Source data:
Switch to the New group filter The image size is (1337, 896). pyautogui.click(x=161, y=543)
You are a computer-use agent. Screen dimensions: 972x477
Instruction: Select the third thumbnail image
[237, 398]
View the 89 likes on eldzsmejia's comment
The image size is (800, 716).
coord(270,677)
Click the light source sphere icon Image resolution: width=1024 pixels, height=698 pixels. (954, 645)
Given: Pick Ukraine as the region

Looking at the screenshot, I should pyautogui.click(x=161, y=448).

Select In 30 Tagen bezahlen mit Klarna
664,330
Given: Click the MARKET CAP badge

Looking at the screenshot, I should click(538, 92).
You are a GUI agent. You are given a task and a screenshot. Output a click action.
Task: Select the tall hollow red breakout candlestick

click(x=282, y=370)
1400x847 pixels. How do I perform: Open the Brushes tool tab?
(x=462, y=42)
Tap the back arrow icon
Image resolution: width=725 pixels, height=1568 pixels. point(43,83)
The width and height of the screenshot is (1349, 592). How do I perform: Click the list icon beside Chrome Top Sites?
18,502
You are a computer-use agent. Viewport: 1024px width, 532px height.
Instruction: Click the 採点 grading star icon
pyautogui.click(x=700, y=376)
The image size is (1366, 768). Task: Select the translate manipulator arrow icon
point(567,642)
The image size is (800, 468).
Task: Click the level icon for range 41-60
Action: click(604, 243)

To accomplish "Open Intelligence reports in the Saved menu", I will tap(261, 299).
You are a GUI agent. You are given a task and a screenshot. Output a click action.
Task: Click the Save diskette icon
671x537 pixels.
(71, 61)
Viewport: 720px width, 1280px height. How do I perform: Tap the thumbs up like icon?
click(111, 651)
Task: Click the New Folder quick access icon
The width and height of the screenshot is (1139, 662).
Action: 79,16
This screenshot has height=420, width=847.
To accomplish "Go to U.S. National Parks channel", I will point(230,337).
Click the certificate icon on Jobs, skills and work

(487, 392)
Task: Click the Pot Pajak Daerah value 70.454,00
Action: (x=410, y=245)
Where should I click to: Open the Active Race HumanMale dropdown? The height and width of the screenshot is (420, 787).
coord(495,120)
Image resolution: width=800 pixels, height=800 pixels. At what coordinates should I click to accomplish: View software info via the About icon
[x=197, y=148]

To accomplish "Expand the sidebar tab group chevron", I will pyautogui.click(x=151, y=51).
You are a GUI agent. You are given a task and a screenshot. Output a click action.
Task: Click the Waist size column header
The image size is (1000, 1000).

#### [What is being asked]
Output the stretch of the listing from the line containing "You are a computer-use agent. Viewport: 1024px" through the line containing "pyautogui.click(x=700, y=376)" as a JSON list of strings, one string per line, with blank lines omitted.

#### [Right answer]
[
  "You are a computer-use agent. Viewport: 1024px width, 532px height.",
  "Instruction: Click the 採点 grading star icon",
  "pyautogui.click(x=700, y=376)"
]